3 batteries are chosen at random from 15 batteries of which 5 are defective. Find the probability if:
1) none of 3 are defective
2) exactly one is defective
3) 2 defective and 1 non-defective
4) at least one is non-defective
What should I do? Is it permutation or a combination? how do you solve it? Please help me. :(
To solve these probability questions, we can use combinations. Combination is the selection of objects without regard to the order, while permutation takes into account the order in which the objects are selected.
1) To find the probability that none of the 3 chosen batteries are defective, we need to select 3 non-defective batteries from the 10 non-defective batteries available (since out of the 15 batteries, 5 are defective). We can use the combination formula.
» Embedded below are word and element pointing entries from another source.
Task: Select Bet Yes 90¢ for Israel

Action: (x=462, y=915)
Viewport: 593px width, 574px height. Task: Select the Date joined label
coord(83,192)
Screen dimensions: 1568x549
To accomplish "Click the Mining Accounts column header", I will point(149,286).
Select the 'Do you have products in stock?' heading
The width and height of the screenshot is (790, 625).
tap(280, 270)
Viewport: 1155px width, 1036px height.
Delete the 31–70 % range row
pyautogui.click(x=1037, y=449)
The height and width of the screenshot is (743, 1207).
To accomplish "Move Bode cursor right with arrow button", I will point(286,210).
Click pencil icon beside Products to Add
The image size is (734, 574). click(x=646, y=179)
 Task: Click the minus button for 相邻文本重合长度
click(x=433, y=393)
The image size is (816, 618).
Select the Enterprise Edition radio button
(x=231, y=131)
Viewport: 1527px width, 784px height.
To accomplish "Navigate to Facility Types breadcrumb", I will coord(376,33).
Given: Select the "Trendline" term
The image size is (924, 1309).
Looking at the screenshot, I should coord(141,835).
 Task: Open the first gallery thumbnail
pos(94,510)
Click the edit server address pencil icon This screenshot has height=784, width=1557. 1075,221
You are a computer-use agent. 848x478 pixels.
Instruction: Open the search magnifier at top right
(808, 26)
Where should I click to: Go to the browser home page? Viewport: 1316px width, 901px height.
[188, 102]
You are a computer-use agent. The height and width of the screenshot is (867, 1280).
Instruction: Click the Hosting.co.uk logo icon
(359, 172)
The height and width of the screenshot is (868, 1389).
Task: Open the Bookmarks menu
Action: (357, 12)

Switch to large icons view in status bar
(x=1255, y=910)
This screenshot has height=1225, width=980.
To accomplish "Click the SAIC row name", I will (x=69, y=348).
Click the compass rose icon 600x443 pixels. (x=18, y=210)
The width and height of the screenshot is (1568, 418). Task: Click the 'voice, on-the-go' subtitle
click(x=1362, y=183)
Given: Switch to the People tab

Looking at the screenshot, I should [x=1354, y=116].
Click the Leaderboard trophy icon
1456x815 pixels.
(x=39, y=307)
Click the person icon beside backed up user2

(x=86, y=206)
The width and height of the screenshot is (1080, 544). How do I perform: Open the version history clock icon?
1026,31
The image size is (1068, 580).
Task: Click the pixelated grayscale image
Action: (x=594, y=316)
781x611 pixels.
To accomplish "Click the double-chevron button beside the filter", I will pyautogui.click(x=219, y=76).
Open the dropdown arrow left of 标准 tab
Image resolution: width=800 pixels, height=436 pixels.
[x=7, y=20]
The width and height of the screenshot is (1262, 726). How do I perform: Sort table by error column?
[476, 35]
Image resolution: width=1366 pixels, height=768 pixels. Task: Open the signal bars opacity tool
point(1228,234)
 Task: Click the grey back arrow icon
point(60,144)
The combination formula is:
nCr = (n!)/((r!)(n-r)!)
Where n is the total number of objects and r is the number of objects being selected.
Using n = 10 (non-defective batteries) and r = 3 (number of batteries being selected), the calculation becomes:
10C3 = (10!)/((3!)(10-3)!)
= (10!)/(3!7!)
= (10 x 9 x 8)/(3 x 2 x 1)
= 120
Since there are 120 ways to select 3 non-defective batteries from a pool of 10, and there are a total of 15 batteries from which 3 are being chosen, the probability that none of the 3 batteries are defective is 120/455.
2) To find the probability that exactly one battery is defective, we need to select 1 defective battery and 2 non-defective batteries.
The combination formula can be used as well. The calculation becomes:
5C1 = (5!)/((1!)(5-1)!)
= (5!)/(1!4!)
= 5
Similarly, selecting 2 non-defective batteries from the remaining 10 non-defective batteries:
10C2 = (10!)/((2!)(10-2)!)
= (10!)/(2!8!)
= 45
Multiplying these calculations together gives us:
P(exactly one defective) = (5C1) * (10C2) = 5 * 45 = 225
Since there are 225 ways to have exactly one defective battery out of the 15 batteries from which 3 are being chosen, the probability is 225/455.
3) To find the probability that 2 batteries are defective and 1 is non-defective, we need to select 2 defective batteries and 1 non-defective battery.
Using the combination formula, the calculation becomes:
5C2 = (5!)/((2!)(5-2)!)
= (5!)/(2!3!)
= 10
Similarly, selecting 1 non-defective battery from the remaining 10 non-defective batteries:
10C1 = (10!)/((1!)(10-1)!)
= (10!)/(1!9!)
= 10
Multiplying these calculations together gives us:
P(2 defective and 1 non-defective) = (5C2) * (10C1) = 10 * 10 = 100
Since there are 100 ways to have 2 defective batteries and 1 non-defective battery out of the 15 batteries from which 3 are being chosen, the probability is 100/455.
4) To find the probability that at least one battery is non-defective, we can find the complement of the event where all 3 batteries are defective and subtract it from 1.
The probability that all 3 batteries are defective is:
P(all 3 defective) = (5C3) * (10C0) = 1 * 1 = 1
Therefore, the probability of at least one non-defective battery is:
P(at least one non-defective) = 1 - P(all 3 defective) = 1 - 1 = 0
Since the probability of selecting at least one non-defective battery is 0, it means that there is no possibility of selecting a set of 3 batteries with at least one non-defective battery from the pool of 15 batteries, given that 5 of them are defective.
Please note that the calculation assumes that each battery is equally likely to be chosen and that the selections are made without replacement (once a battery is chosen, it is not put back into the pool for subsequent selections).